MERGE_BUFFER is the inverse of SPLIT_BUFFER. The pair packs/unpacks 8-bit data into the 6+2 form GCR needs:

$0FD3: LDY #$00
$0FD5: LDX #$56
$0FD7: DEX
$0FD8: BMI $0FD5         ; X wraps from 0 to $FF, then BMI catches and reloads
$0FDA: LDA $0900,Y
$0FDD: LSR $0C00,X       ; shift one of the secondary buffer's 2-bit pairs into carry
$0FE0: ROL                ; rotate into A
$0FE1: LSR $0C00,X       ; shift the other pair
$0FE4: ROL                ; rotate into A
$0FE5: STA ($3E),Y
$0FE7: INY
$0FE8: BNE $0FD7

Three 2-bit pairs packed per byte of $0900, three primary bytes per pass, 256 bytes total reconstructed. Standard 6-and-2.

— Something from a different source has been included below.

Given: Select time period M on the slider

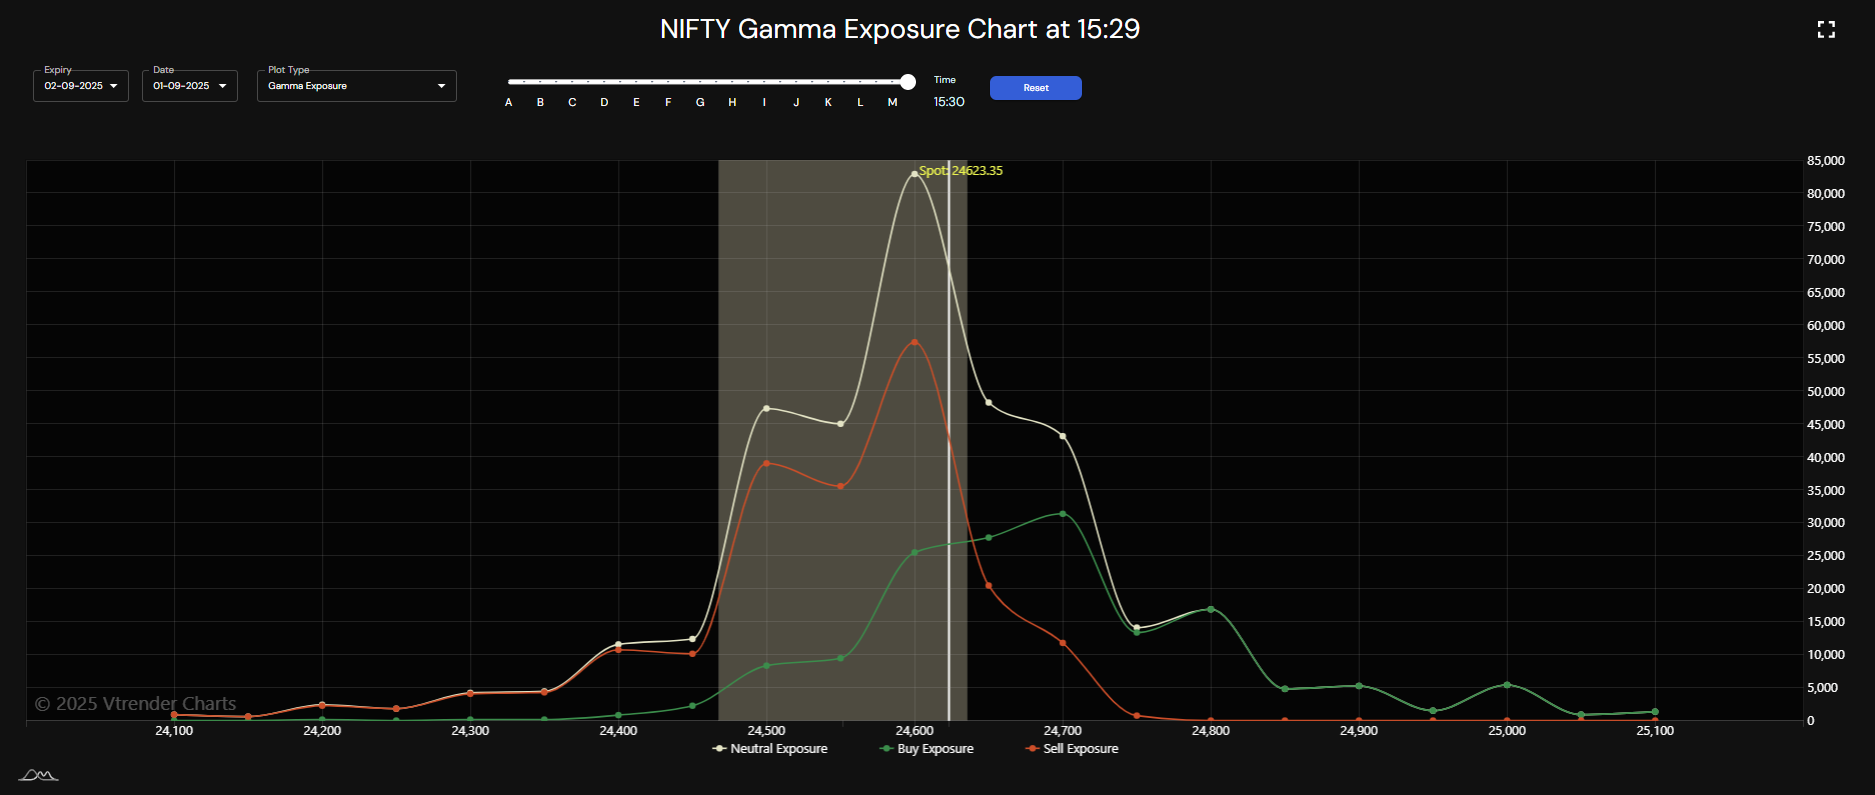Looking at the screenshot, I should coord(892,102).
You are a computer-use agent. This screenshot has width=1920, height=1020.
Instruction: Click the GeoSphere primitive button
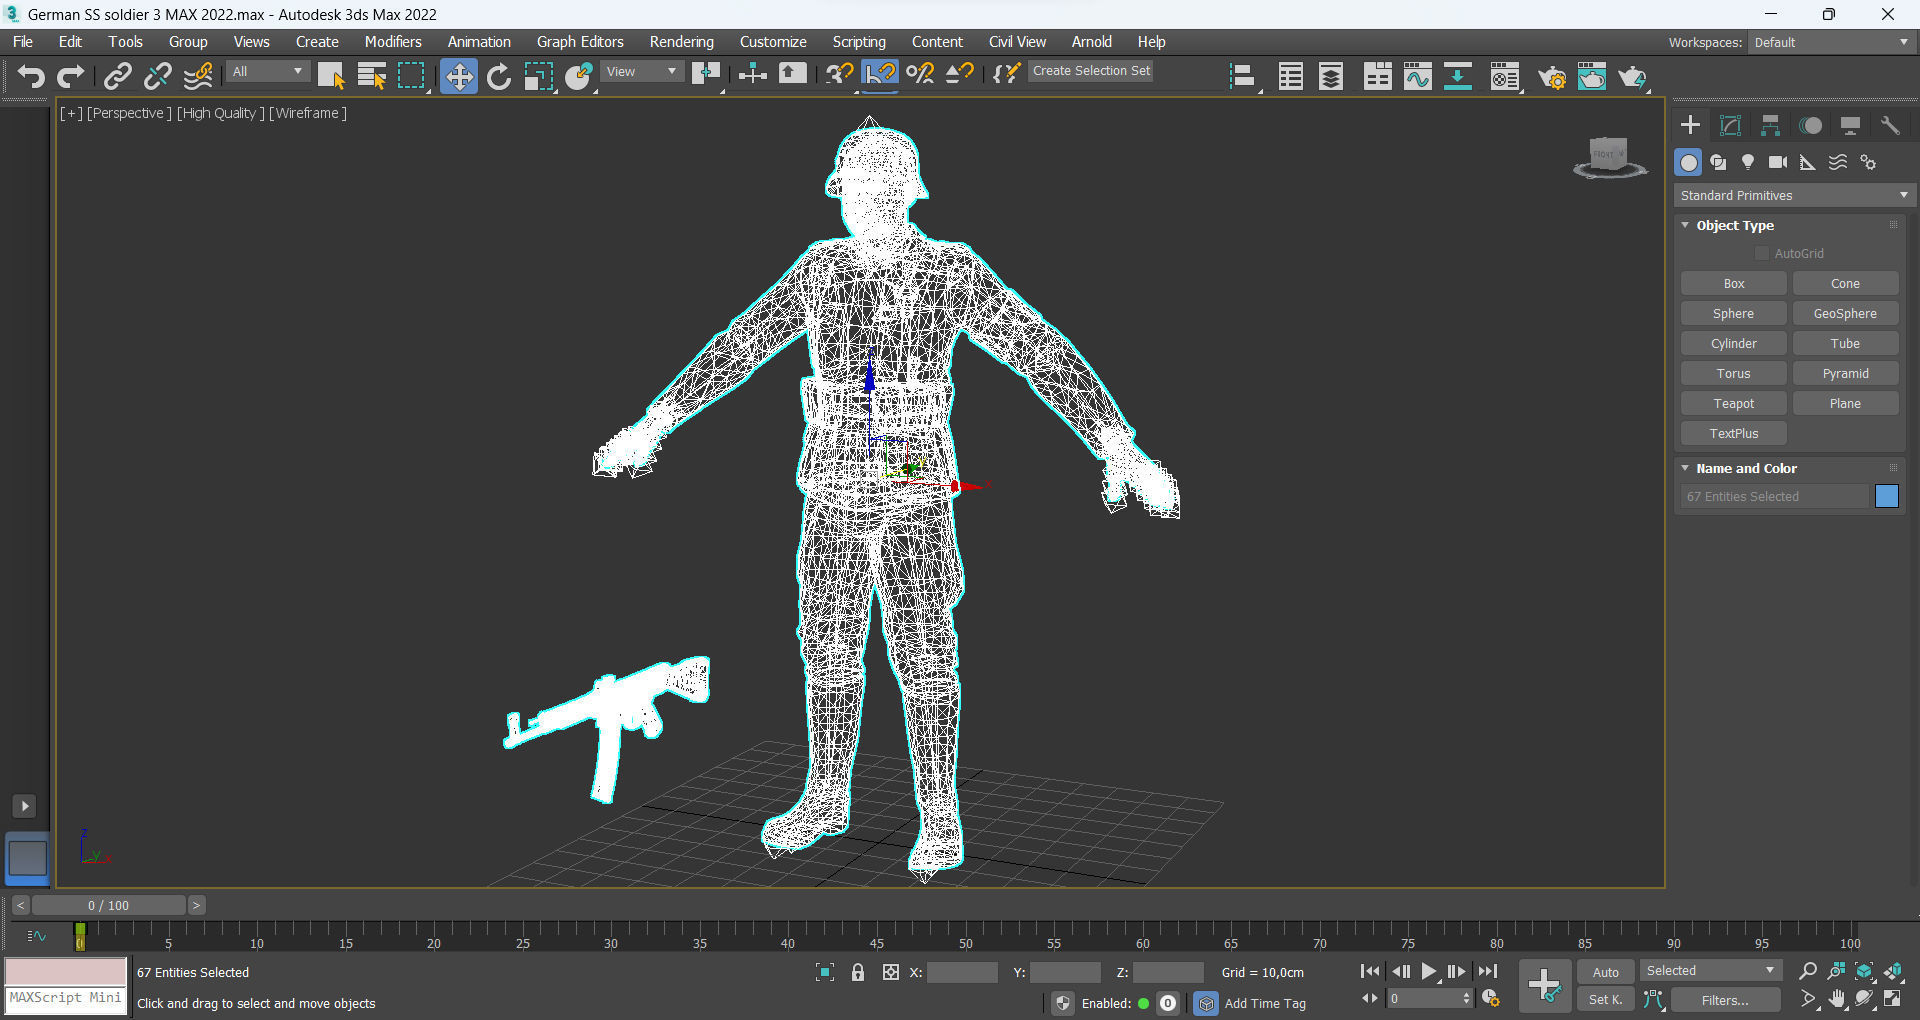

SPLIT_BUFFER at $0FAE is the write-side counterpart. It uses a BIT-instruction trick at $0FBB (2C A2 AA) to give the routine two entry points — one starts with LDX #$AC, the other with LDX #$AA — because the BIT $AAA2 opcode is three bytes that also contain a valid LDX #$AA. Two routines, one set of bytes, no jumping. Classic.

What’s settled

Every byte of $0A00-$0FFF is now classified. The annotated source lives in docs/CPM223_RWTS.asm (43 KB, 669 lines). The disk-sector map at docs/CPM_DiskSectorMap.md gets a corresponding precision boost: the rows for track 0 sectors $02, $04, $06, $08, $0A, $0C can now name the routine each one carries.

What this doesn’t settle

This entry is purely 6502. The Z-80 BIOS first 1 KB at $1C00-$1FFF — bytes that overlap the same physical RAM as the GCR data page and the 6502 RWTS extension block — still wants its own walkthrough, and the relationship between the boot-stub-loaded BIOS first 1 KB and the runtime-generated BIOS at $FA00-$FFFF (per Part 7) deserves a separate trace. That’s a future devlog.

For now: the 6502 side of the SoftCard’s disk machinery is fully mapped from byte to behavior.